Vitamin D may prevent heart failure

Sunday June 14, 2008 (foodconsumer) — Taking vitamin D supplements may help prevent heart failure, acceding to researchers from the University of Michigan.

Robert U. Simpson Ph.D. and colleagues found treated with activated vitamin D, heart muscle cells were less likely to grow bigger.

Hear muscle cells growing can lead to enlargement of the heart, a condition known as hypertrophy that prompts the heart to overwork, leading to heart failure.

Heart failure affects an estimated 5.3 million Americans. Many people with heart disease or poorly controlled blood pressure experience a form of heart failure called congestive heart failure in which the heart can’t pump blood around the body and cause weakness and fluid build-up in lungs and limbs.
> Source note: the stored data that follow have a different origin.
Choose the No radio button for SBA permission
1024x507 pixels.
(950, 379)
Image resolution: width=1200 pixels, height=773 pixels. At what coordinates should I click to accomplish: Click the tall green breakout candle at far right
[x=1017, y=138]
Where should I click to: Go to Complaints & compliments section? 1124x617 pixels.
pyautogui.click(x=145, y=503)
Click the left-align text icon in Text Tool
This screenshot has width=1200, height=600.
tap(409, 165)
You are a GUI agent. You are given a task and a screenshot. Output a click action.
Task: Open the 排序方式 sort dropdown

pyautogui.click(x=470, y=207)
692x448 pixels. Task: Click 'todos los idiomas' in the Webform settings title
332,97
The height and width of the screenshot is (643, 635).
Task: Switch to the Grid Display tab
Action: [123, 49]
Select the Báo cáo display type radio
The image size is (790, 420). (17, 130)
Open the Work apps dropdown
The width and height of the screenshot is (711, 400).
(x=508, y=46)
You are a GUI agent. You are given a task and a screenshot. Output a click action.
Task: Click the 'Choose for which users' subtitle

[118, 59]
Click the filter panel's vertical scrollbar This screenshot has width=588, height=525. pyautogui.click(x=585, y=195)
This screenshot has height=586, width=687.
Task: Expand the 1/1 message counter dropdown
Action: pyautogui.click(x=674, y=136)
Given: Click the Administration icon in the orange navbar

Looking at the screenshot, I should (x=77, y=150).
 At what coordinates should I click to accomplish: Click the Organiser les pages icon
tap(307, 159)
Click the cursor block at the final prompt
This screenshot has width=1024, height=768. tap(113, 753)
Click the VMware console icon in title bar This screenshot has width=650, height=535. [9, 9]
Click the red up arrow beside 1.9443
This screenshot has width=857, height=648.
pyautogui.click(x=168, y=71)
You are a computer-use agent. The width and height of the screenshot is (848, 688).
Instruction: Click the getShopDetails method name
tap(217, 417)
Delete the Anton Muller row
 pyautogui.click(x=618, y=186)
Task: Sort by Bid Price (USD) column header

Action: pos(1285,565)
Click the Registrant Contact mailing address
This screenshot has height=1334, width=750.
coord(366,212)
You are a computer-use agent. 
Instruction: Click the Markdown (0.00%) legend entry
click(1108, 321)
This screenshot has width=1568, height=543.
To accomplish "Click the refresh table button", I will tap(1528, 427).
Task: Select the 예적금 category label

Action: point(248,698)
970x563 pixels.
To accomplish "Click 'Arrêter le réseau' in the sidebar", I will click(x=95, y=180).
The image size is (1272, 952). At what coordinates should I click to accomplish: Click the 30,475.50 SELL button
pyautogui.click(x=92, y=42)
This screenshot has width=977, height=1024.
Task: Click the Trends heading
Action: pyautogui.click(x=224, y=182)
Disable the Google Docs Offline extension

The current study was meant to examine the effect of (1, 25 dihydroxyvitamin D3, a form called calcitriol) on heart failure in rats fed with a normal diet or high salt diets, comparable to high salt diets that humans use.

The rats used in the study were predisposed to develop human-like heart failure. Rats fed high salt diets are more likely to have heart failure.

At the end of the 13-week study, the researchers found the heart failure-prone rats on the high salt diet, treated with calcitriol had significantly lower levels of several key predictors of heart failure than rats on a high sale diet, but untreated with vitamin D.

Those treated with vitamin D had lower heart weight and the left ventricles of their hearts were smaller, meaning they were less likely to have enlarged heart. Also these rats worked less for each beat while blood pressure was maintained.

Lower hear weight was also observed in rats fed a normal diet.